Cosmetic giant Lush has avoided prosecution after it back-paid 3130 former and current staff more than $4 million.
The company has entered into an Enforceable Undertaking with the Fair Work Ombudsman, requiring it to make a $60,000 “contrition payment”.
Cosmetic giant Lush avoids prosecution
Lush, which manufactures cosmetics at a factory in Villawood, NSW, and sells them online and through stores, self-reported the underpayments in 2018.
For eight years, the popular cosmetics company underpaid:
- minimum wage rates;
- rates for weekend and shift work;
- overtime rates and also allowances.
Lush also breached record-keeping laws.
The underpayments happened as a result of Lush’s inadequate workplace relations systems and processes, including:
- a lack of training for staff and managers;
- a manual payroll system; and also
- the absence of a HR department in a rapidly growing business.
The affected employees worked at its Sydney factory and across stores in Victoria, NSW, Queensland, WA, South Australia, Tasmania and the ACT.
They worked as production assistants, compounders, and sales assistants, in addition to retail supervisors and managers.
Instead of taking Lush to court, Fair Work instead offered an Enforceable Undertaking.
Under the terms of the EU, Lush will make a token $60,000 contrition payment to the Commonwealth’s Consolidated Revenue Fund.
It also promised to undertake future external audits and display notices detailing the underpayments.
Finally, it has committed to organising workplace relations training for human resources, recruitment and payroll staff.
Got off lightly
Industrial advocate Miles Heffernan says Lush got off lightly.
“Here is yet another company underpaying its workers by millions of dollars, and all they get is a slap on the wrist,” he said.
“This multi-million dollar wage theft happened because of negligence, and there is no excuse for it.
“Lush is an international company that organises manufacturing, stock supplies, logistics, advertising and IT systems – why can’t they get their wages right?”

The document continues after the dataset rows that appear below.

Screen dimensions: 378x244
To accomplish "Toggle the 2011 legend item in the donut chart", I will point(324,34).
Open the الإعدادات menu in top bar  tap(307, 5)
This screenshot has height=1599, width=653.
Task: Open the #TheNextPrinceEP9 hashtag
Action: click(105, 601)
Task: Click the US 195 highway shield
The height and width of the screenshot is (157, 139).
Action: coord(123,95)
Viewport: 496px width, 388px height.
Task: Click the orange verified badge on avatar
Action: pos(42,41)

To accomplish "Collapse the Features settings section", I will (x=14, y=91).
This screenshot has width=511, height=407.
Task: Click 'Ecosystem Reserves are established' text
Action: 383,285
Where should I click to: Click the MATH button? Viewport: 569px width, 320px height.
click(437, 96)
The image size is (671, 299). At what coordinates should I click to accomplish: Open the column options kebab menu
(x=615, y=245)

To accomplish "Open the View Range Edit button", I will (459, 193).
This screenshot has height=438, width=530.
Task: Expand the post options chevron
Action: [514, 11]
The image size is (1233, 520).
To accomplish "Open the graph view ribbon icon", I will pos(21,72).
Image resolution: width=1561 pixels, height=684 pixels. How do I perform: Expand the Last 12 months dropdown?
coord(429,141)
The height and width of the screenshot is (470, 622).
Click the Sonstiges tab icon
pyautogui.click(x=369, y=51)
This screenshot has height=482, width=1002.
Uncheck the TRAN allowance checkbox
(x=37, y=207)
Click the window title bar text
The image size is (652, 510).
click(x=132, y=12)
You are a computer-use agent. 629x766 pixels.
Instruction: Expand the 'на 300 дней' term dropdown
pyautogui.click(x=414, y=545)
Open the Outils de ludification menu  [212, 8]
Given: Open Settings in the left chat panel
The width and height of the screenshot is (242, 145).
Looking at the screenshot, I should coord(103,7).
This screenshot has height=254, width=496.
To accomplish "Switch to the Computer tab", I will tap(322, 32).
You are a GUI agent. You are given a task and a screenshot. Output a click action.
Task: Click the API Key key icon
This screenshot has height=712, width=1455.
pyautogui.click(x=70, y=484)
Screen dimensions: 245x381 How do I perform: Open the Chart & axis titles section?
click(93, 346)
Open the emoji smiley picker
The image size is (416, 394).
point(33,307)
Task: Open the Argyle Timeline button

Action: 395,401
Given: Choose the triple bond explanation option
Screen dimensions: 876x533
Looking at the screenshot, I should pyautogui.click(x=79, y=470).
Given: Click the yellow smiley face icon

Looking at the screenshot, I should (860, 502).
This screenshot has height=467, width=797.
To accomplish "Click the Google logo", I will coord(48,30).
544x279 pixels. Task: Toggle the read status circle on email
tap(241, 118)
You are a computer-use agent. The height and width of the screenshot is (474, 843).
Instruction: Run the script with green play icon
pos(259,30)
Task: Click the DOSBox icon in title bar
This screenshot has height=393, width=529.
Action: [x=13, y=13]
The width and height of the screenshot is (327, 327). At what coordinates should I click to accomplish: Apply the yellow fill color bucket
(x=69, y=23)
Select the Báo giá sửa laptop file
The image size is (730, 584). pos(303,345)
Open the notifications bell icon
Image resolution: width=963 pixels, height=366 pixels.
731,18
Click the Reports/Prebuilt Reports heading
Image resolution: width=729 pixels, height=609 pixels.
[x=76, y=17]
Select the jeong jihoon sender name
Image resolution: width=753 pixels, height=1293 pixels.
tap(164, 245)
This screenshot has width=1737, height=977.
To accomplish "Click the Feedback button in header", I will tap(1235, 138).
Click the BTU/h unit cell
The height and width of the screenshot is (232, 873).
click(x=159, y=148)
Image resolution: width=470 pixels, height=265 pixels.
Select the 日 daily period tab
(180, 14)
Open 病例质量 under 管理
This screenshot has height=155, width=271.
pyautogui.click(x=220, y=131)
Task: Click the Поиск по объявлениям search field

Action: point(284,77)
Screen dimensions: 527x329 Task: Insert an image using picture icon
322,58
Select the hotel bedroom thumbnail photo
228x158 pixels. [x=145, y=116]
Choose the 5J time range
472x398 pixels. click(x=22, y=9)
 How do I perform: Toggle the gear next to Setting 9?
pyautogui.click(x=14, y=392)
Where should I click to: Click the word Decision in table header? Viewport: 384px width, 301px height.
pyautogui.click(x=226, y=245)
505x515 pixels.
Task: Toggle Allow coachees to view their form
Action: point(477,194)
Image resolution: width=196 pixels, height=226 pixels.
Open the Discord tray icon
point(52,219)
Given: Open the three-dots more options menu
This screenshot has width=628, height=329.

Fair Work Ombudsman Sandra Parker defended the Enforceable Undertaking.
She described it as “appropriate” considering Lush had cooperated with the investigation and also demonstrated a strong commitment to rectifying the underpayments.
“Under the Enforceable Undertaking, Lush has committed to stringent measures to comply with the law and protect its workforce.
“This includes engaging, at its own cost, an expert auditing firm to audit its compliance with workplace laws over the next three years.”
Fair Work says it took into account the significant impact of the COVID-19 pandemic on Lush’s operations when coming up with the token $60,000 contrition payment.